I have just tested something that I was sure would fail miserably, but to my surprise, it worked flawlessly, and proves to myself that I am still quite mystified by how async-await works.

I created a thread, passing an async void delegate as the thread's body. Here's an oversimplification of my code:

var thread = new Thread( async () => {
   while( true ) {
      await SomeLengthyTask();
      ...
   }
});
thread.Start();
thread.Join();

The thing is that as far as I understand, when the execution hits the await keyword, there is an implicit return from the method, in this case the body of the looping thread, while the rest of the code is wrapped in a callback continuation.

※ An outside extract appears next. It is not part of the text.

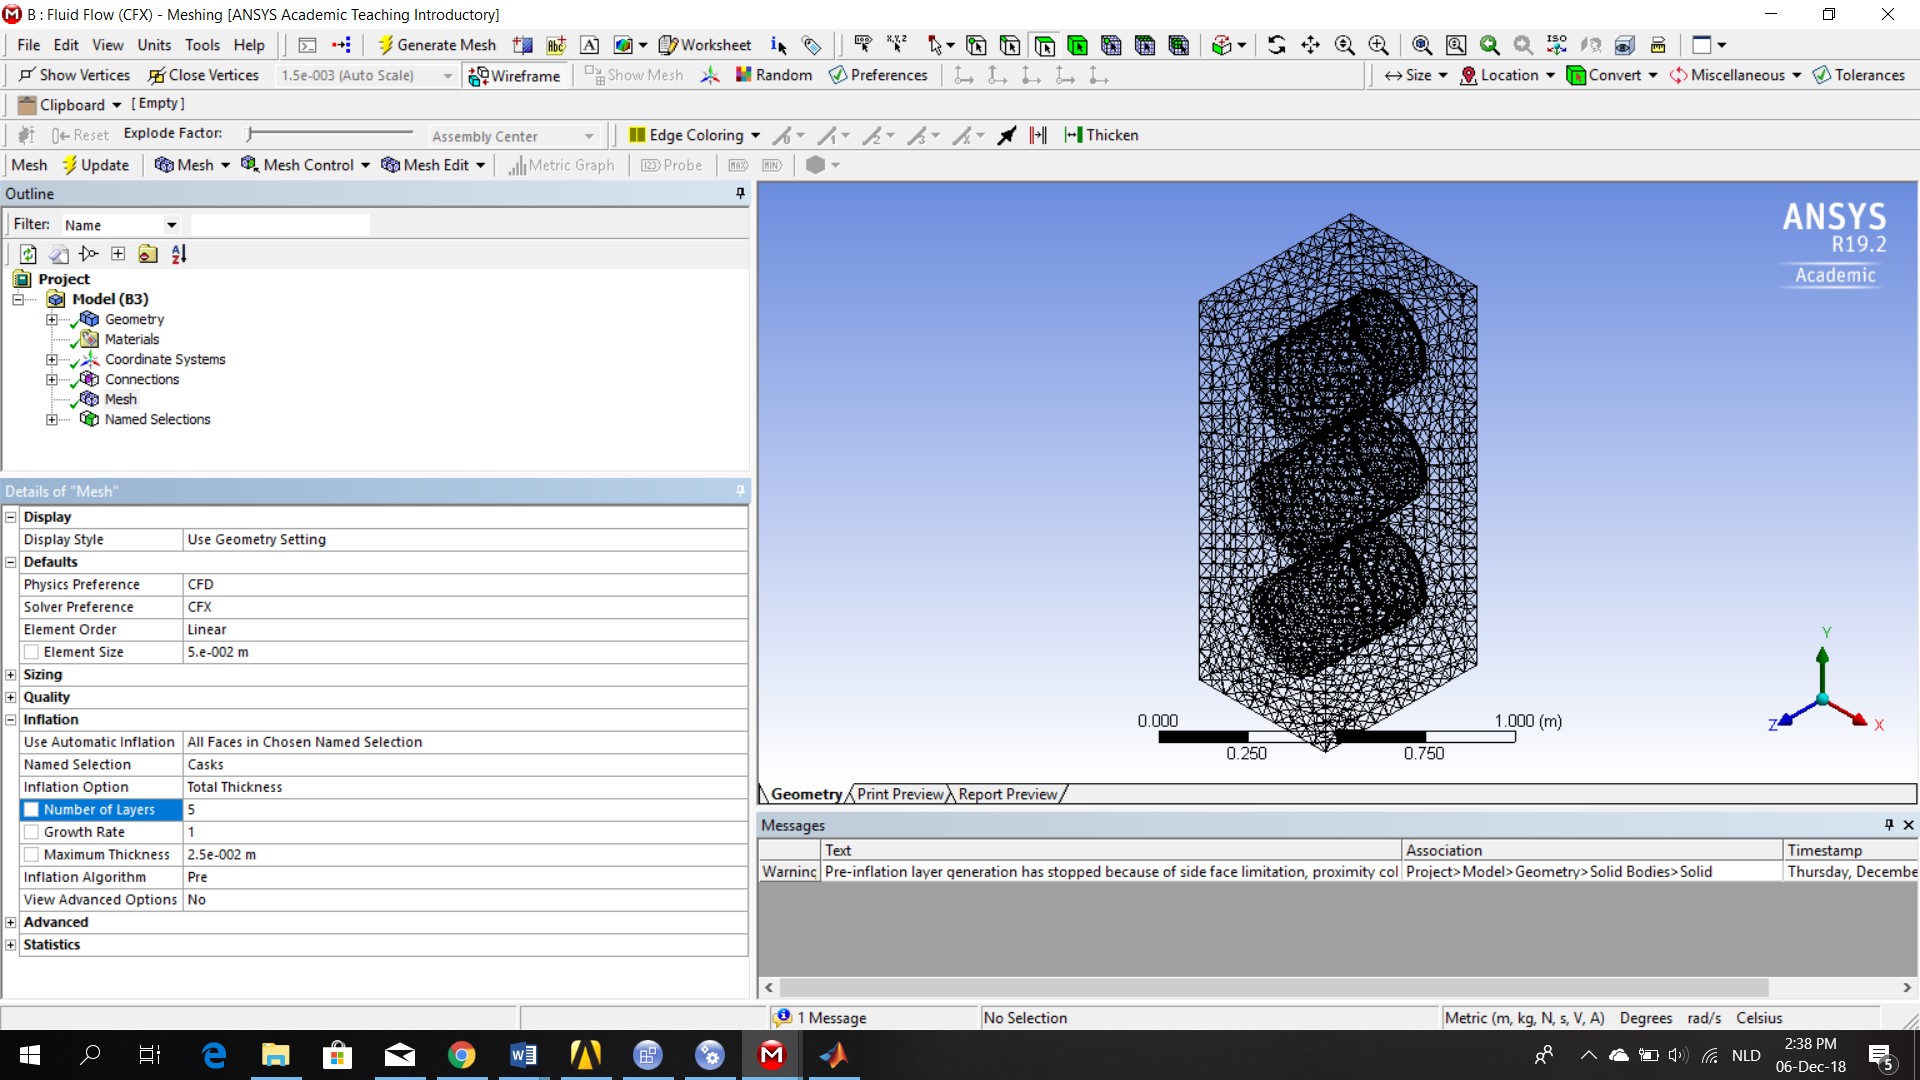The width and height of the screenshot is (1920, 1080).
Task: Click the Generate Mesh lightning icon
Action: 385,45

Because of this fact, I was pretty sure that the thread would terminate as soon as the await yielded execution, but that's not the case!

Does anybody know how this magic is actually implemented? Is the async functionality stripped down and the async waits synchronously or is there some black magic being done by the CLR that enables it to resume a thread that has yielded because of an await?

like image 998
BlueStrat Avatar asked May 05 '15 05:05

BlueStrat


1 Answers

The thread is indeed terminated very quickly.

But since the Thread constructor doesn't accept an async lambda what you got there is an async void delegate.

The original thread will end and the continuation (the rest after the await) will be posted to the ThreadPool and eventually run on another thread.

You can test that by checking the thread id:

var thread = new Thread(async () =>
{
    while (true)
    {
        Console.WriteLine(Thread.CurrentThread.ManagedThreadId);
        await SomeLengthyTask();
        Console.WriteLine(Thread.CurrentThread.ManagedThreadId);
    }
});
thread.Start();
thread.Join();

Console.ReadLine();

Output:

3
5
5
...
5

To make the example simpler let's assume you have this Run method:

void Run(Action action)
{
    action();
}

And you call it with your async delegate

Run(async () => 
{
    while(true) 
    {
      await SomeLengthyTask();
      ...
    }
});

The execution of Run will complete almost immediately when it reaches the first await and returns. The rest of the async delegate will continue on the ThreadPool with another thread.


Generally, each time you reach an await in the execution of an async method the thread is lost and the continuation (the rest after the awaited task completes) will be posted to the ThreadPool (unless if there's a SynchronizationContext present, like in the UI thread). It may be that it execution will be on the same thread (as in my example with 5) but it also may not.

In your case the thread you create explicitly isn't part of the ThreadPool so it will definitely be terminated and the rest will run on a different thread.